Le dirigeant du FCL a également annoncé une série de rencontres publiques à travers le pays afin de poursuivre la mobilisation. Il a même donné rendez-vous à ses sympathisants en 2029 pour ce qu’il présente déjà comme le dernier rallye du mouvement au Square Khadafi.

Des plages publiques sous pression

L’autre grande préoccupation du Forum Citoyen Libre concerne la gestion du littoral et l’octroi des permis environnementaux (EIA). Georges Ah Yan estime que le système actuel mérite d’être revu afin de mieux protéger les espaces côtiers.

Selon lui, Maurice dispose d’environ 322 kilomètres de littoral, mais seulement 48 kilomètres seraient officiellement classés comme plages publiques. Une situation qu’il juge préoccupante alors que de nouveaux projets hôteliers et immobiliers continuent d’être proposés. «Ce n’est pas raisonnable. Les promoteurs veulent encore davantage d’espaces pour construire», a-t-il soutenu.

Le travailleur social est notamment revenu sur le dossier de Pointe-aux-Piments. Il affirme avoir été sollicité par des habitants souhaitant voir cette portion du littoral retrouver son statut de plage publique. Après avoir saisi le ministre des Terres et du logement, Shakeel Mohamed, le FCL envisageait également une action devant le tribunal de l’environnement. Entre-temps, le gouvernement étudie la possibilité de reclasser un terrain d’une superficie d’un arpent et 90 perches comme plage publique.

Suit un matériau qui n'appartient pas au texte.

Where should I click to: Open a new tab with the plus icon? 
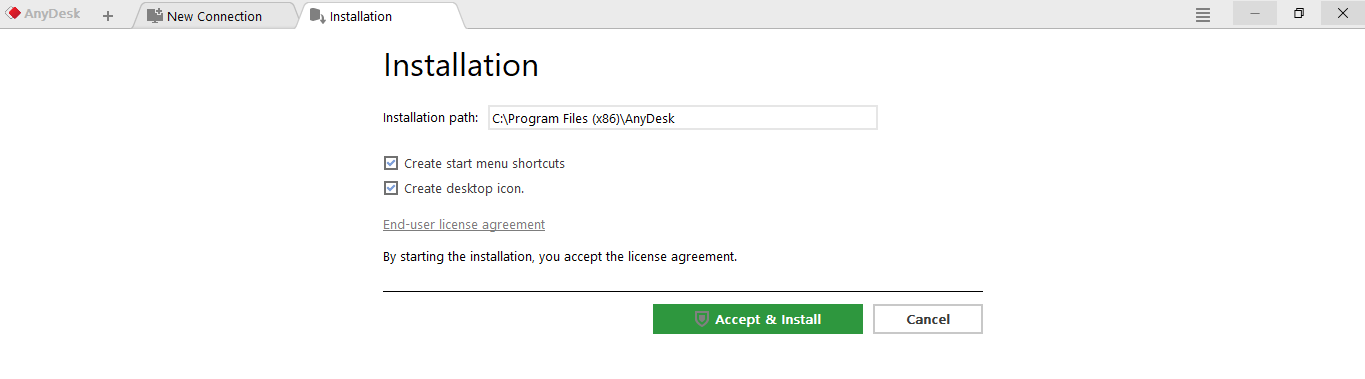coord(108,16)
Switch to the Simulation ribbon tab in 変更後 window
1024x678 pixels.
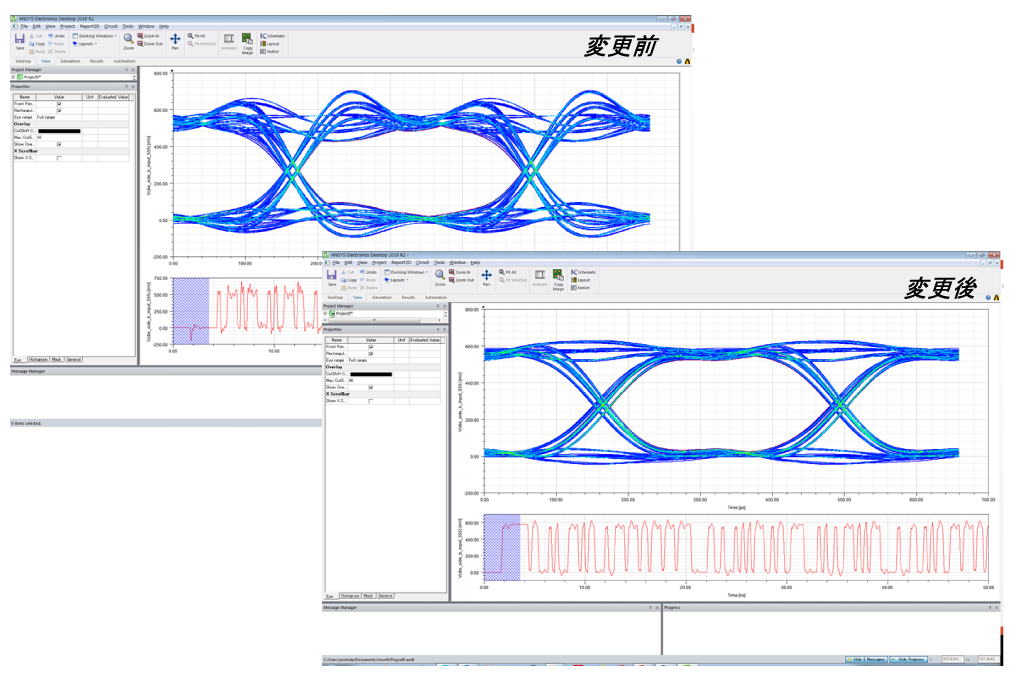[x=382, y=297]
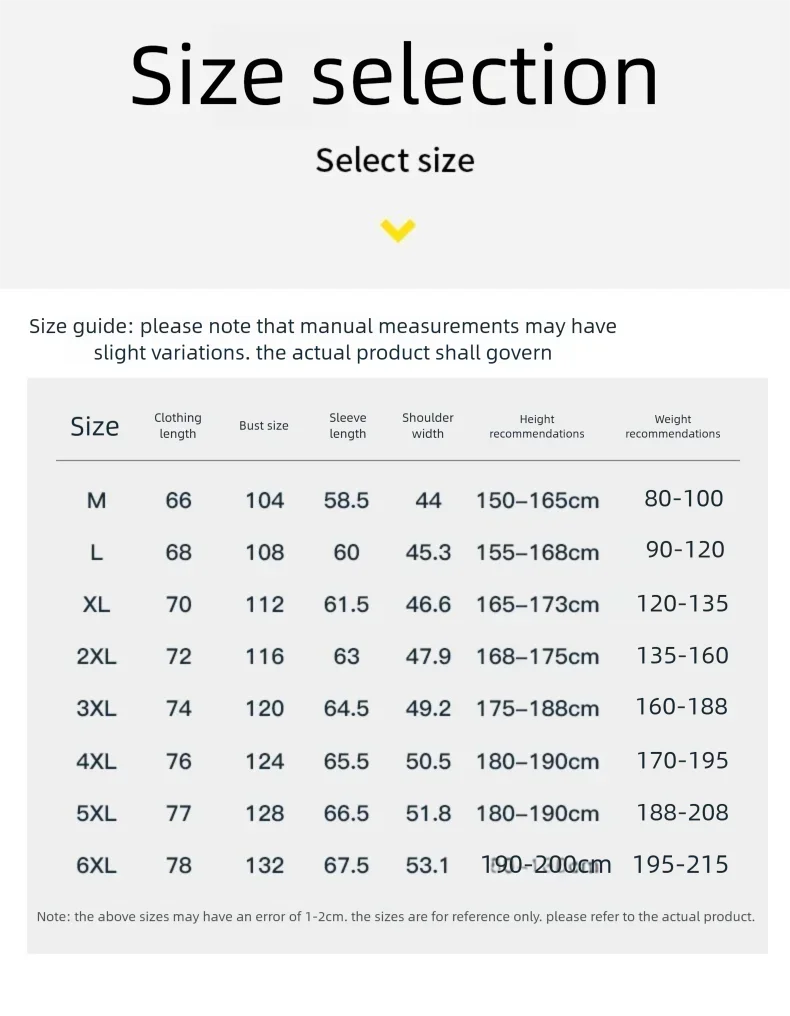
Task: Click the 195-215 weight cell
Action: (681, 865)

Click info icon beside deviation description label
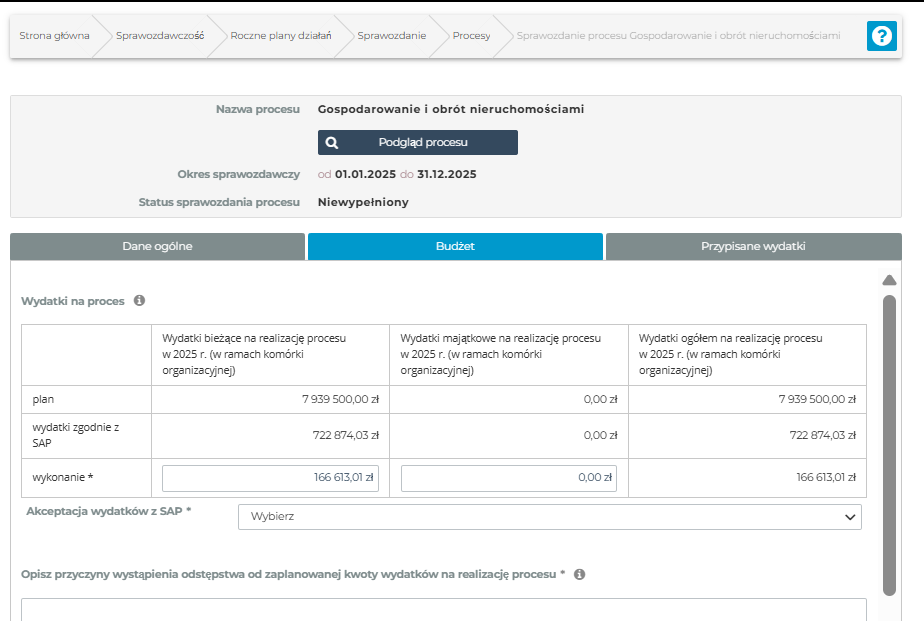[579, 574]
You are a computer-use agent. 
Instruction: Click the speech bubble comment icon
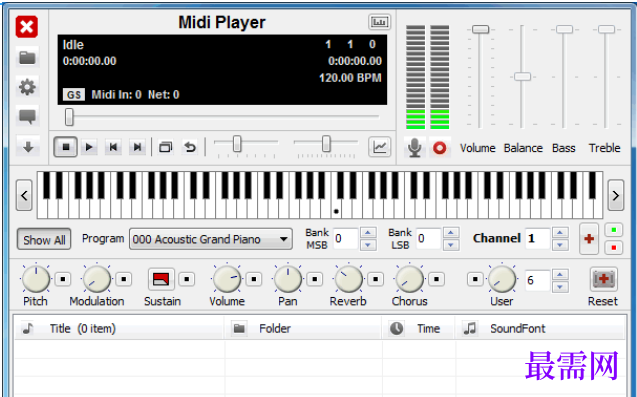27,117
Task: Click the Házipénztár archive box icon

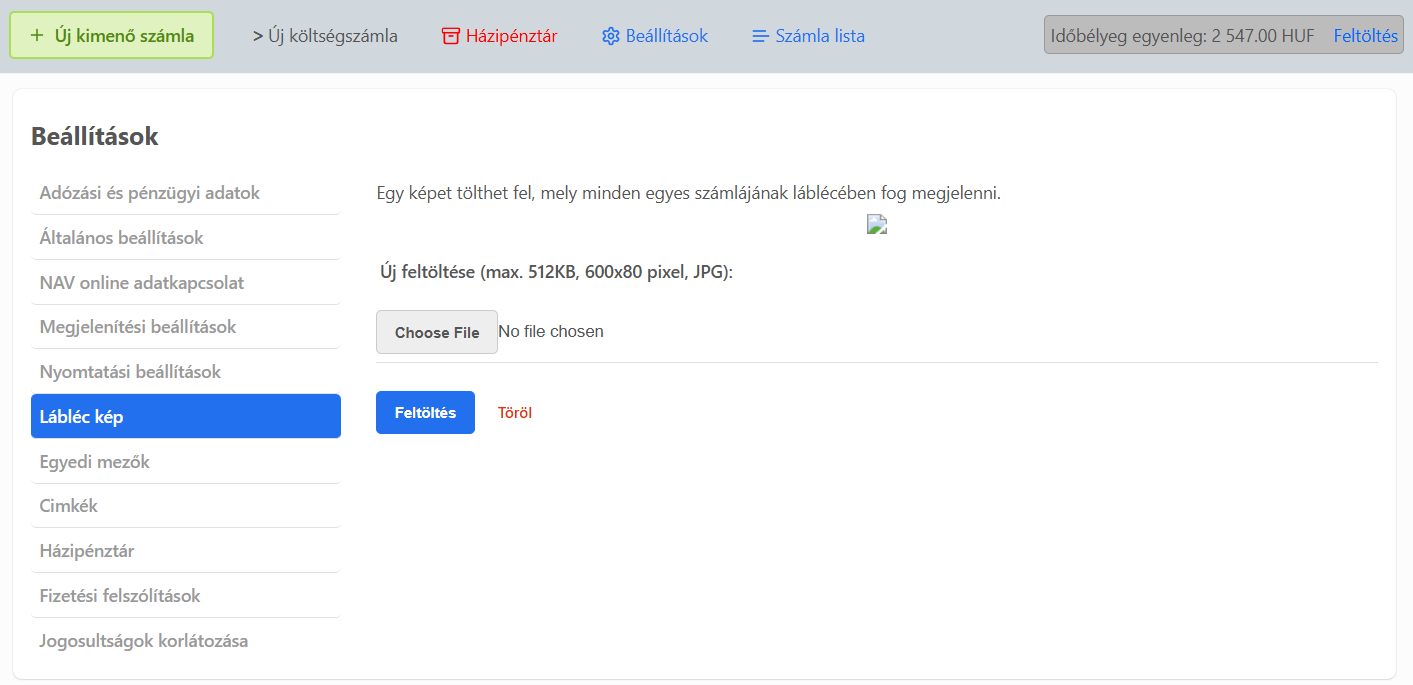Action: (451, 36)
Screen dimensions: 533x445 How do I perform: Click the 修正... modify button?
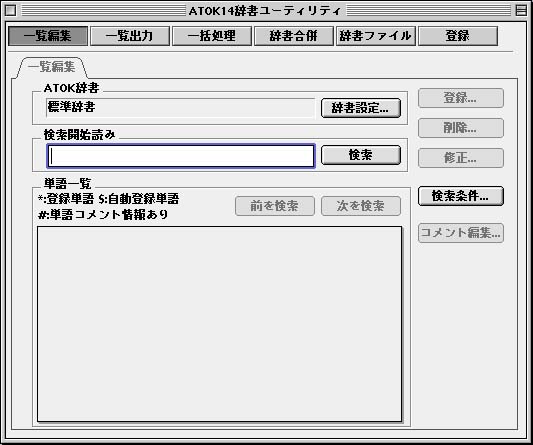click(461, 158)
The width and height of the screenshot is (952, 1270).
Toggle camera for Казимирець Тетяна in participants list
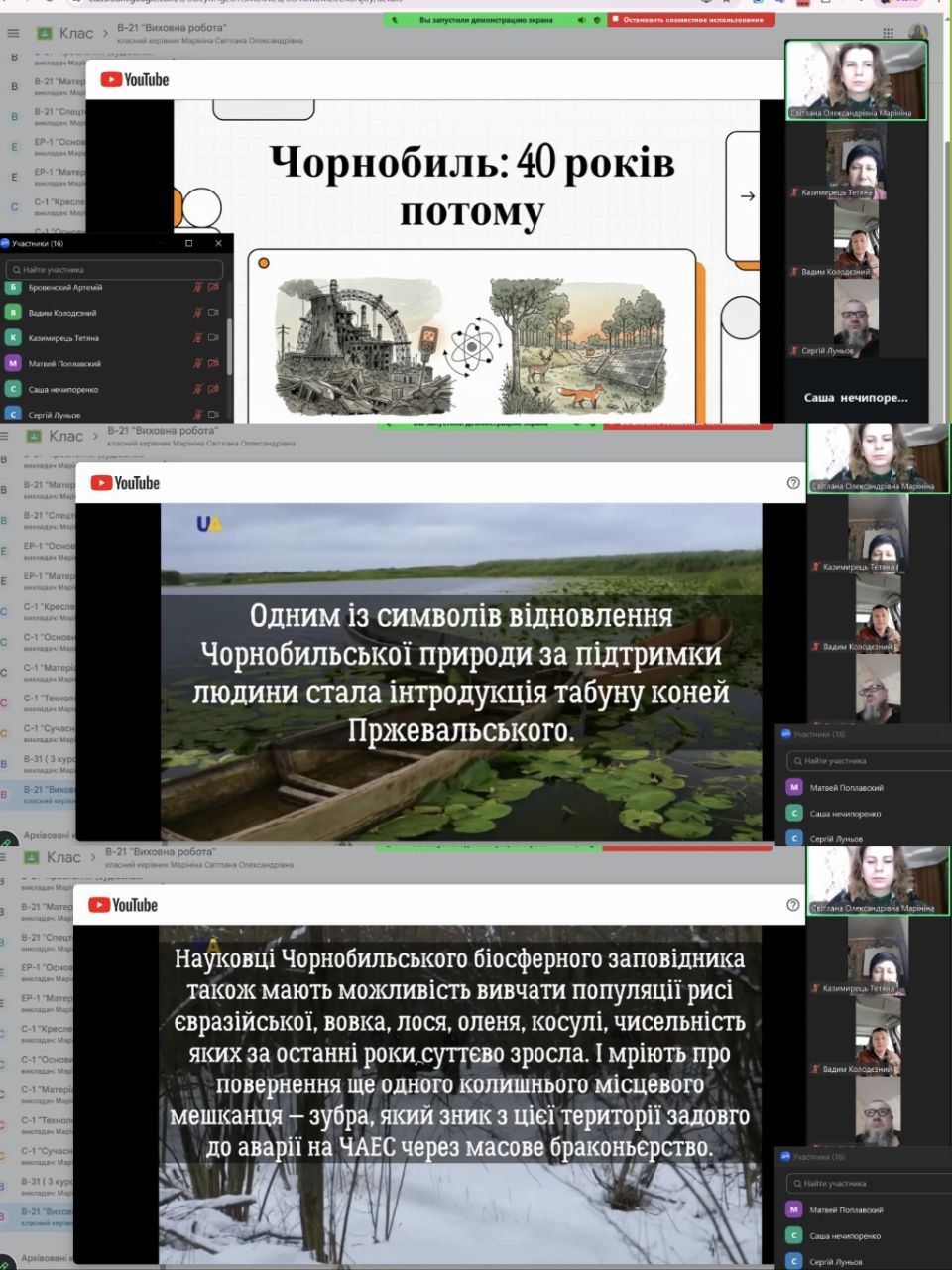[213, 338]
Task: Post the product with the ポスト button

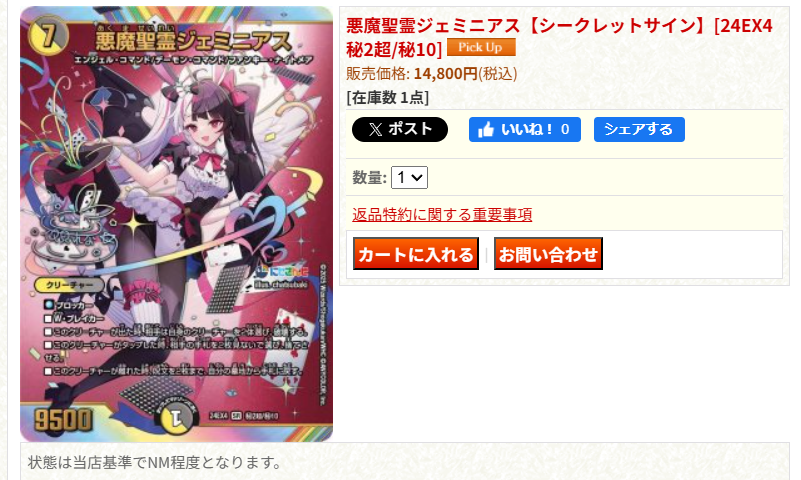Action: [x=399, y=129]
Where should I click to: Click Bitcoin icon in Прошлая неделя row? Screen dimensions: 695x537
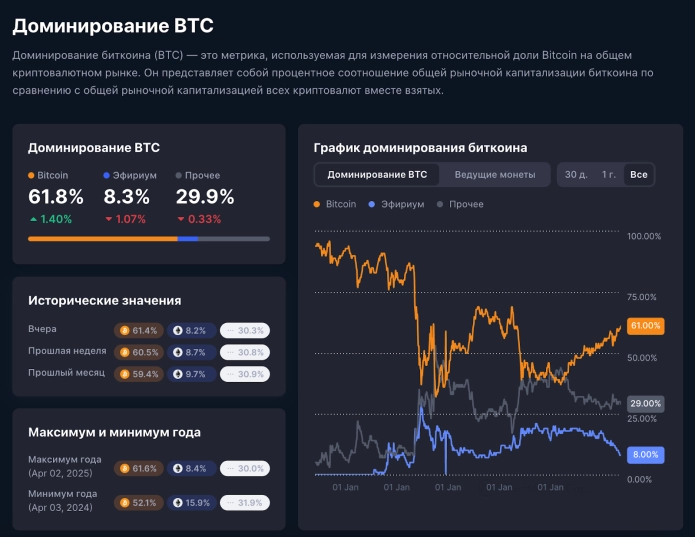coord(126,352)
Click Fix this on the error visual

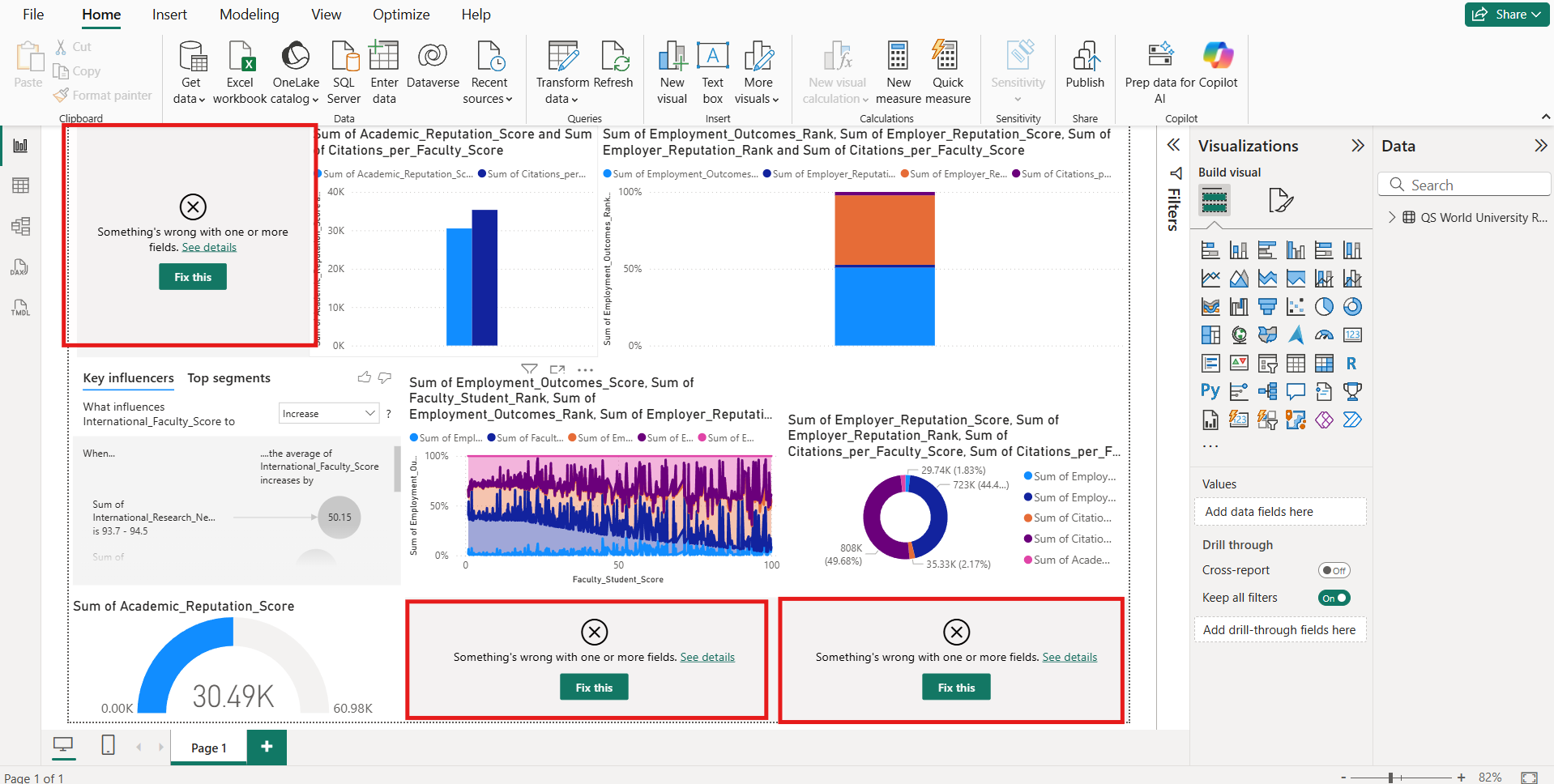tap(192, 276)
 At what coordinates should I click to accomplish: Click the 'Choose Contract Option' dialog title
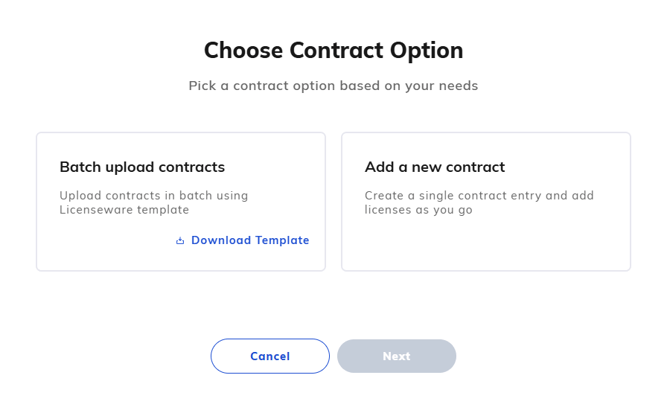(333, 50)
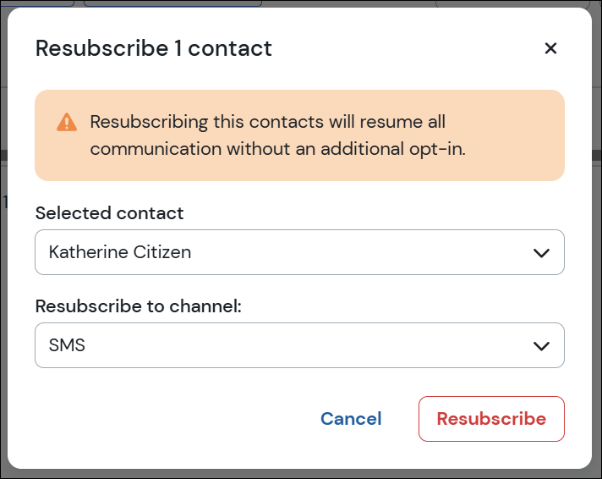This screenshot has width=602, height=479.
Task: Click the 'Selected contact' field label
Action: click(109, 213)
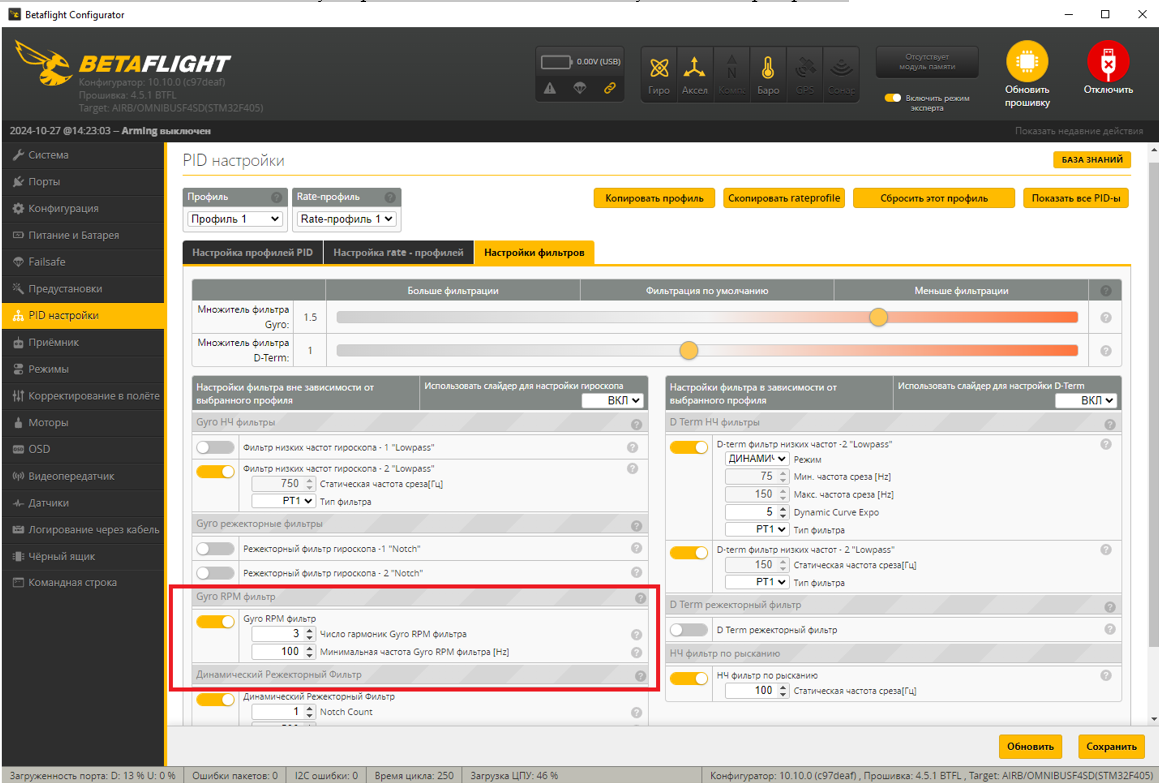Toggle the expert mode switch
Image resolution: width=1159 pixels, height=783 pixels.
point(893,98)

Georges Ah Yan a également évoqué des situations similaires à Riambel, Palmar et dans d’autres régions côtières. Tout en précisant qu’il n’est pas opposé au développement économique, il estime que celui-ci doit se faire dans le respect de l’environnement. «Les hôtels peuvent être construits le long des routes et les touristes les traverser pour accéder à la plage», a-t-il avancé.

Le fondateur du FCL plaide également pour un renforcement des procédures entourant les études d’impact environnemental. Il souhaite notamment que les rapports EIA demeurent accessibles pendant toute la durée des projets et qu’un suivi plus rigoureux soit assuré afin de vérifier le respect des conditions imposées aux promoteurs.

Face aux effets grandissants du réchauffement climatique et à la fragilité des zones humides, Georges Ah Yan estime enfin que davantage de précautions doivent être prises. Il préconise notamment que les futurs projets de développement soient implantés à une distance minimale de 50 mètres du rivage afin de mieux préserver les écosystèmes côtiers du pays.